I used to spend A LOT more time horizontal. The only thing I miss about this is that my kitties and I used to snuggle pretty close during these times. Poor Little Willow was a pretty good snuggler.

 The cool part, at least I think so, is that I’m like a celebrity at my local Physical Therapist’s office, because although I go there for shoulder work right now (remember that surgery too – I’m a disaster), they all know the Fulkerson is coming. It’s a relatively rare procedure, both because most people’s knees aren’t fucked up enough to need it, and because when they are, many people choose to live with the pain, rather than face the terrifying operation. However, the PT is kind of specialized, so they are really excited about it. Plus, they are crazy excited to see how the cloned cartilage works out, because this part is even more rare.

 

This must be what it feels like to be popular. It’s the same feeling I get when I go to my tailor and she compliments both my clothes and me, every time. She always tells me that I look pretty. Honestly, I pay a little more (I think) to go to her, just because she compliments me. I’m such a sucker for positive attention. Praise me! Someone once asked me why I enjoy education and school so much, and I said, “because that’s the place where you get A’s.” I thought it was a stupid question. I think this sums me up, in a nutshell.

 

Anyway, it’s awesome to look back and remember that I was once sicker. I once thought I wouldn’t make it until the morning, leaning over and begging Bryon to tell Collin I loved him.

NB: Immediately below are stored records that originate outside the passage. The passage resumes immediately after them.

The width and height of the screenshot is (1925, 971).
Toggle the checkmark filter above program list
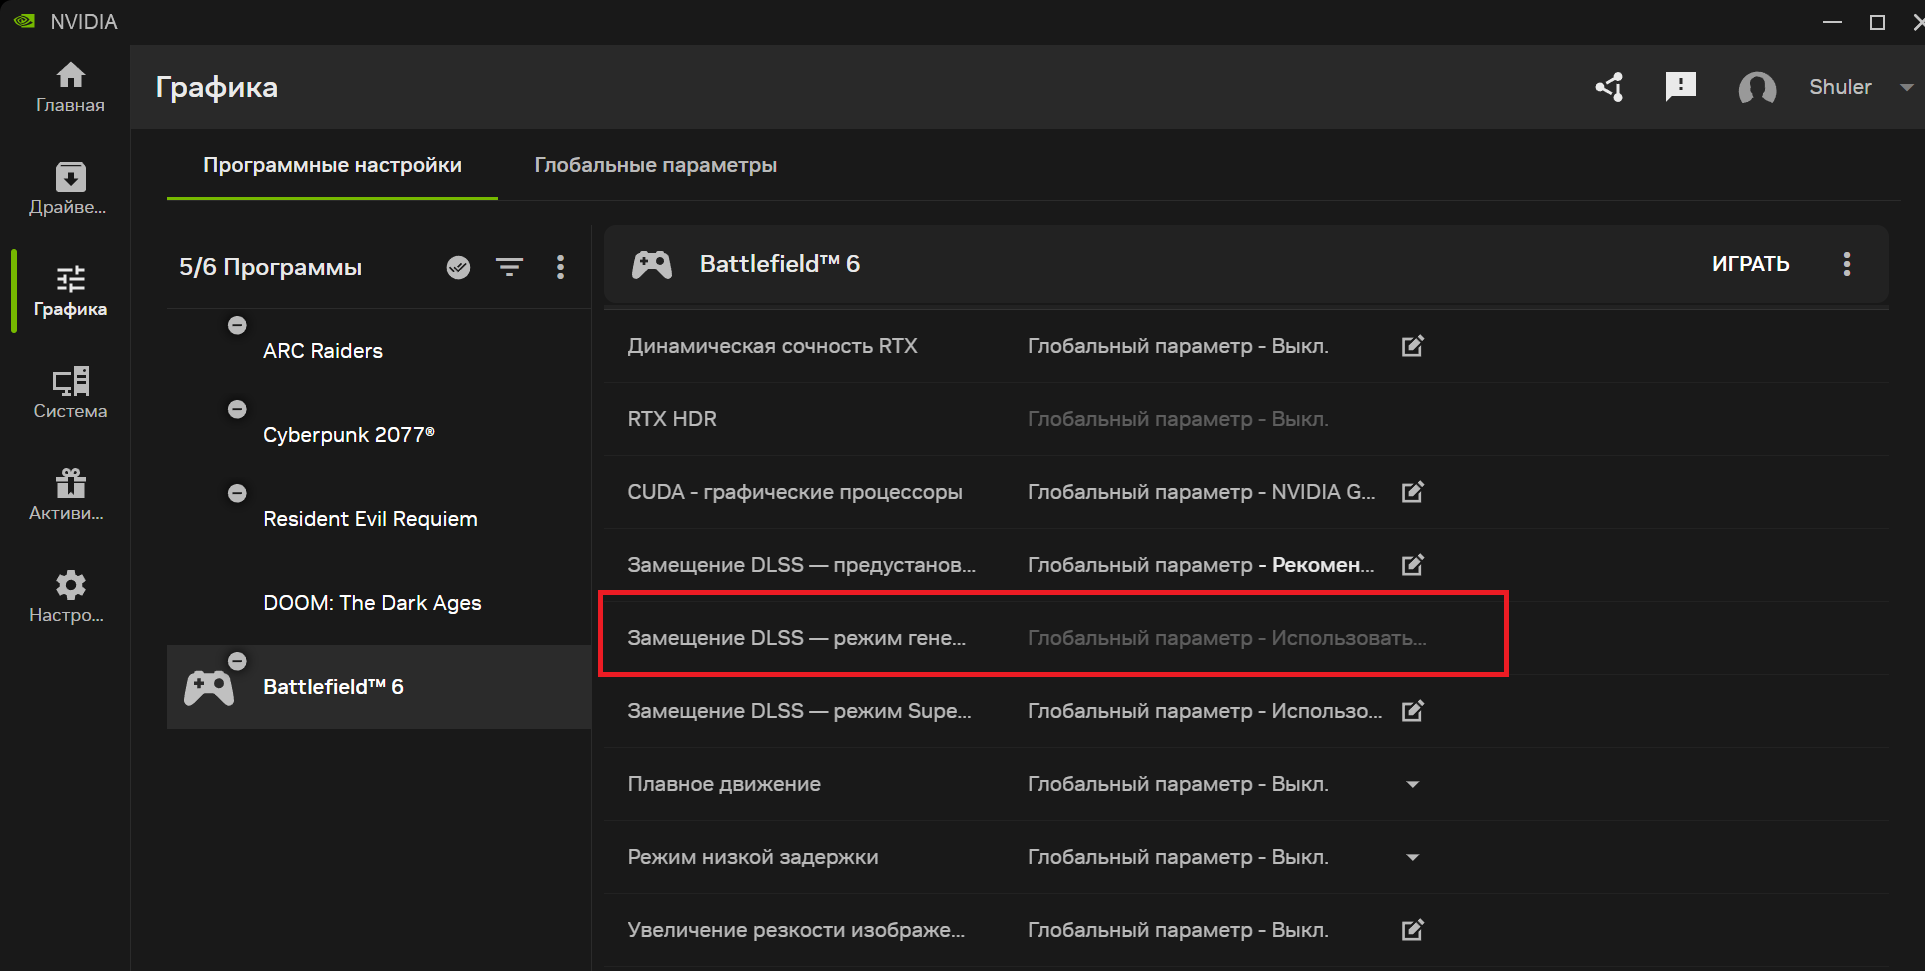click(458, 267)
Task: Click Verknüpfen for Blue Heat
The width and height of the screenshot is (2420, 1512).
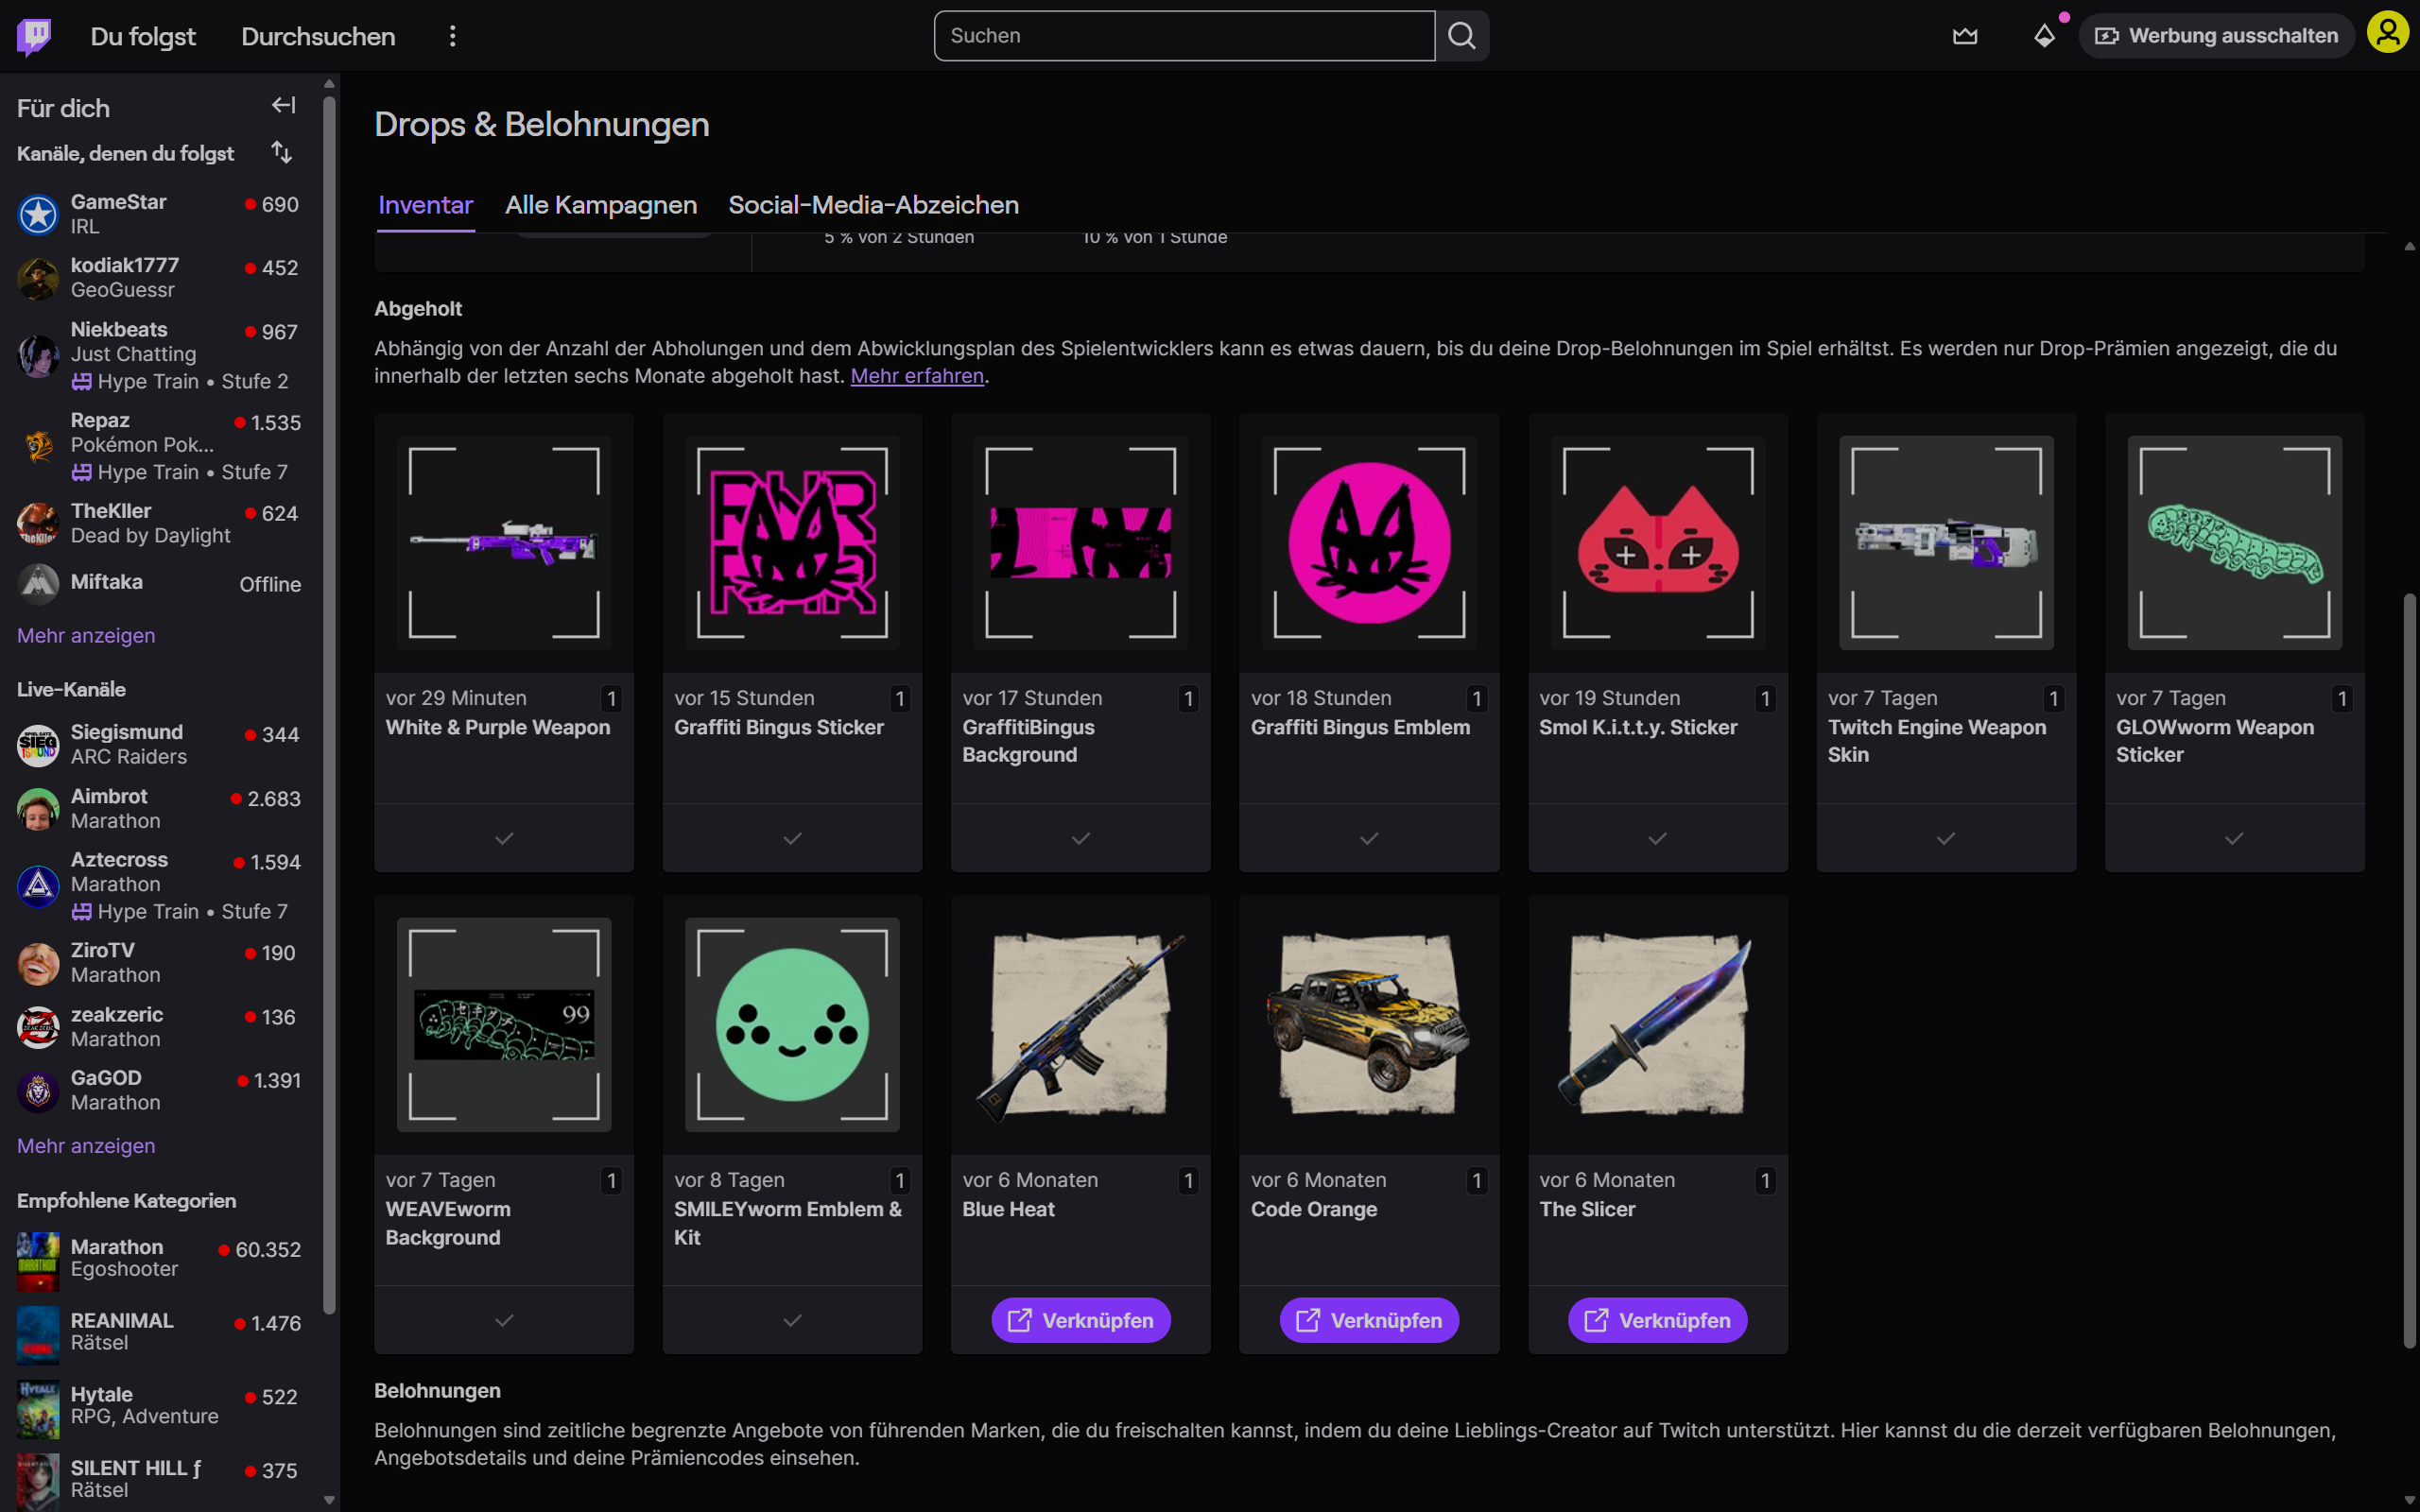Action: [1080, 1320]
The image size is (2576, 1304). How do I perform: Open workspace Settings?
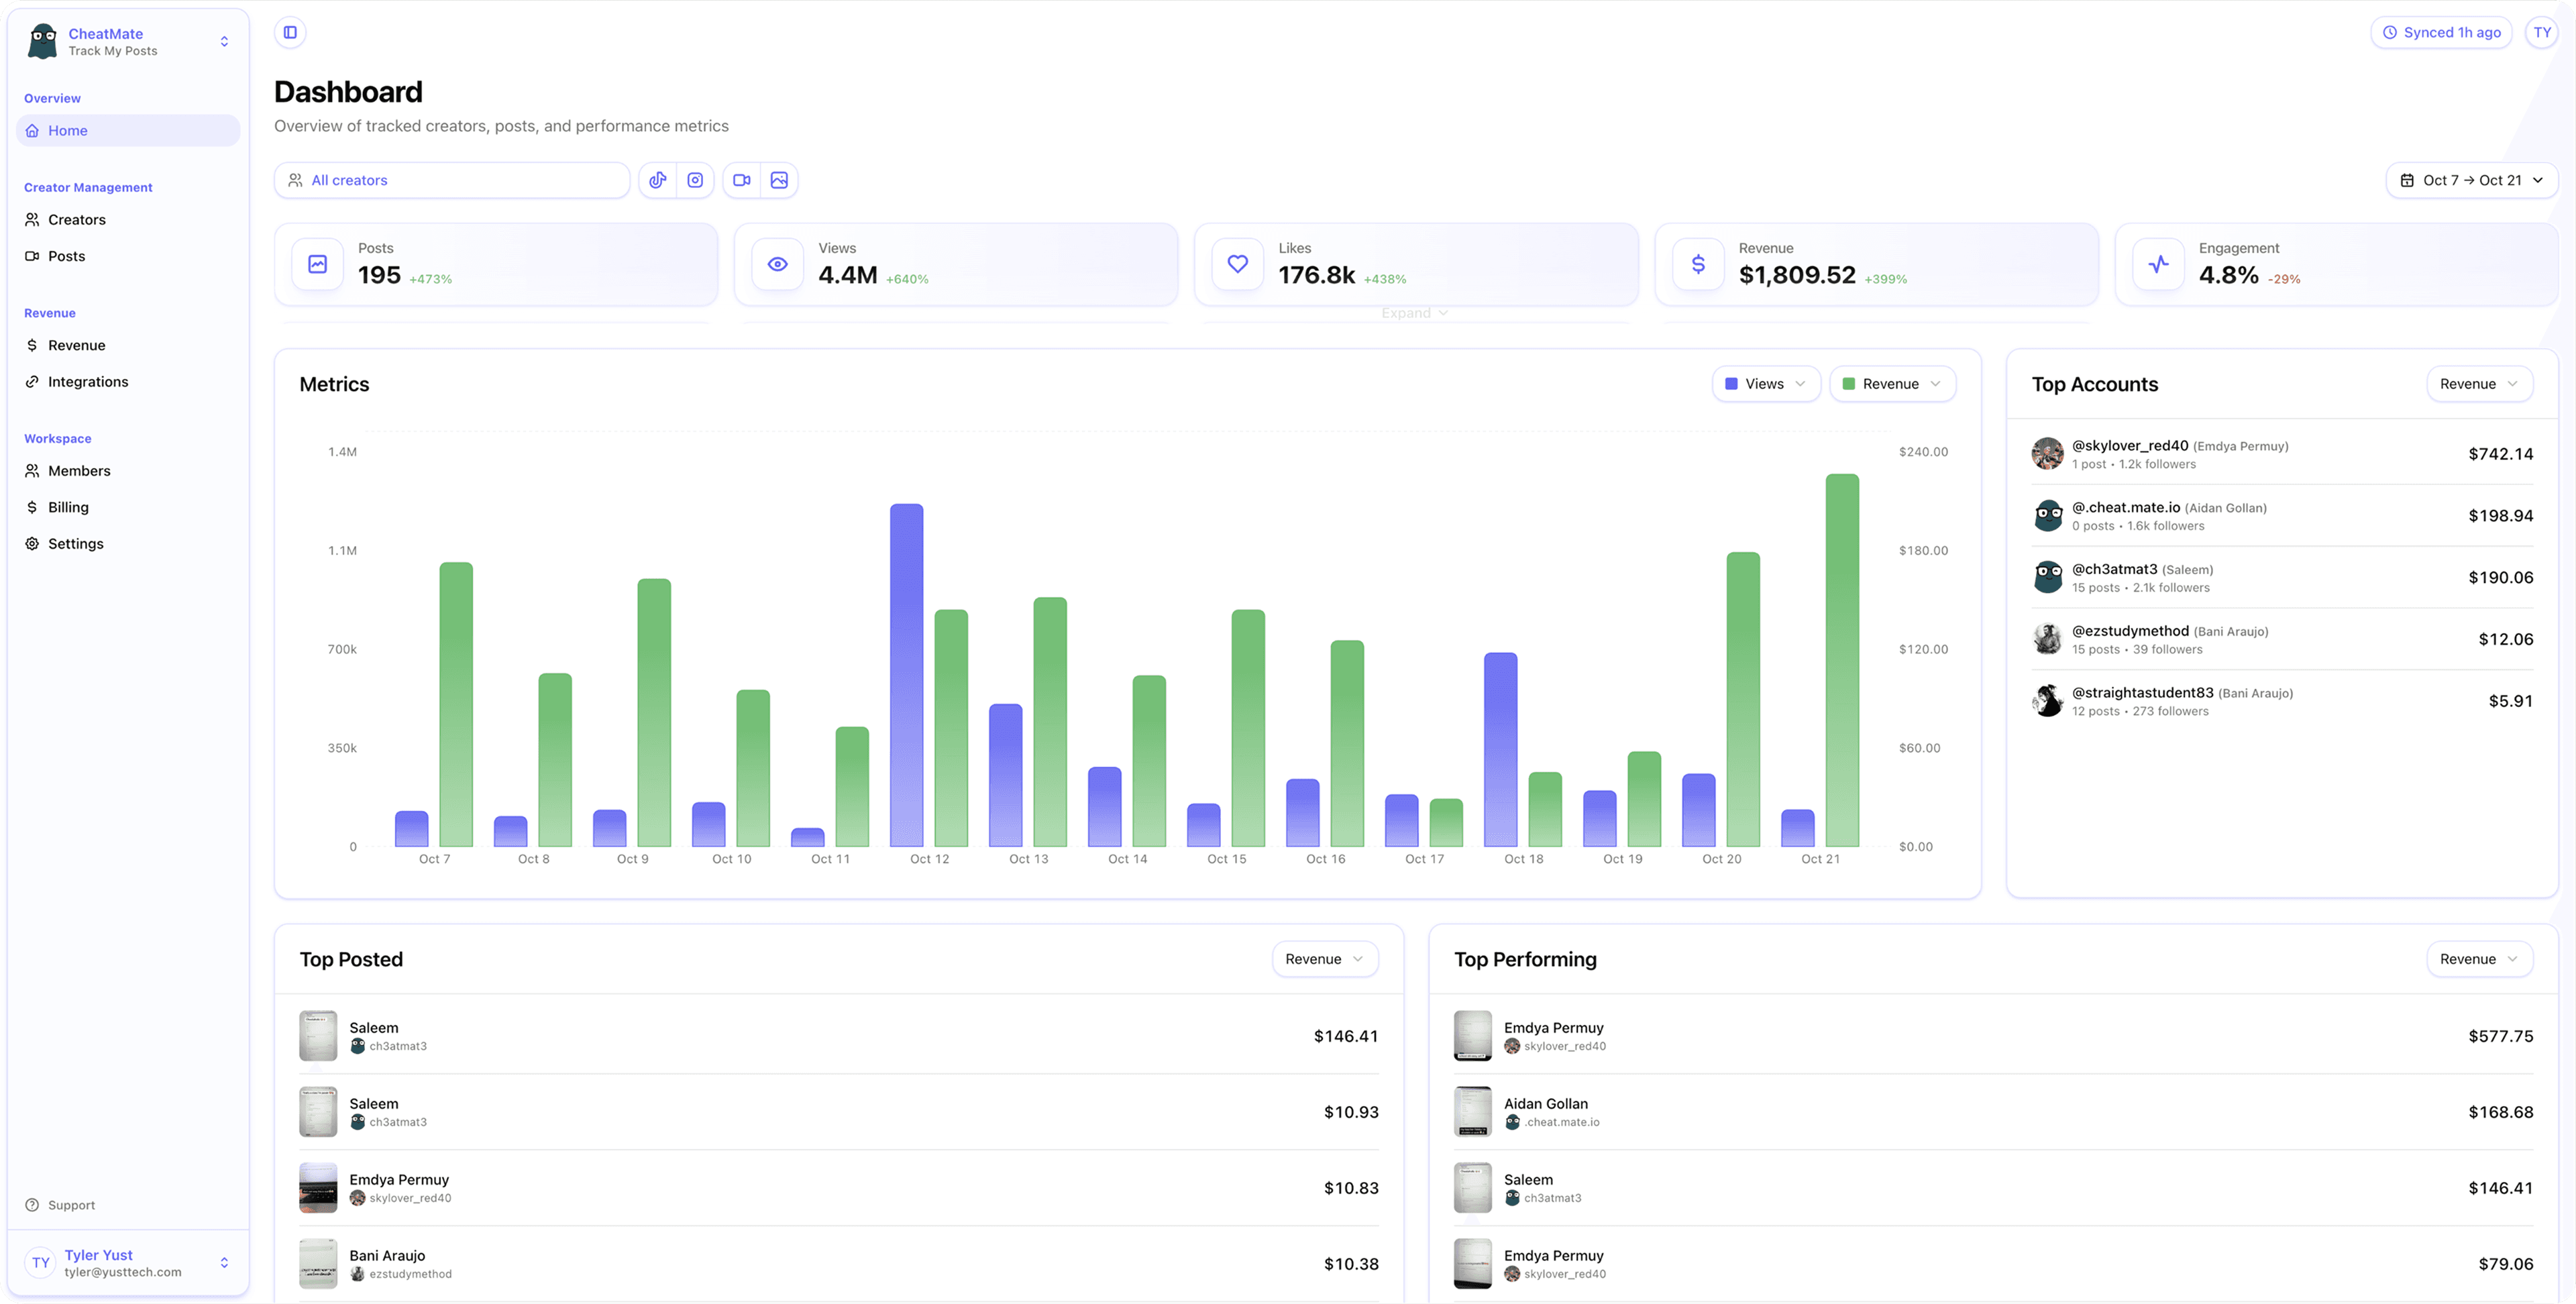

I once thought I might not be able to read for comprehension again. I once thought I’d have to use my cane, forever. I once thought that I wouldn’t survive surgery. I once thought I’d be on Fentanyl until I died…then, I thought Fentanyl withdrawal would kill me (don’t start Fentanyl, kids). But, it all gets better, at least a little. Look at me now, starting Harvard in less than a month!

 

I’m still slower than I used to be. I’m still racking up surgeries like I’m collecting hospital bands, or cats (which I am). I’m still in therapy for PTSD, depression and anxiety. I still have memory issues and pain problems. I still have days where my body forces me to just…. sit. I still have more health problems than anyone would care to listen to, and I would care to list. But, I get up, every day, and try. I’m alive to do it. That’s what a zipperversary is really all about, that you lived to fight another day.

 

So, if I’ve got any fellow Chiarians reading this, keep trying. Keep fighting. It isn’t sunshine and rainbows with unicorns farting glitter, on the other side. It’s going to suck, some days. Some days it’s going to be terrible. But, the days that it isn’t, it’s pretty great. Hang in there. It can be maddening to read stories of post-op patients who run marathons after they heal, or who climb Mt Kilimanjaro, or become astrophysicists; but they are freaks of nature, or liars. Do you. Your Mt Kilimanjaro might just be to get dressed today, and that’s just fine!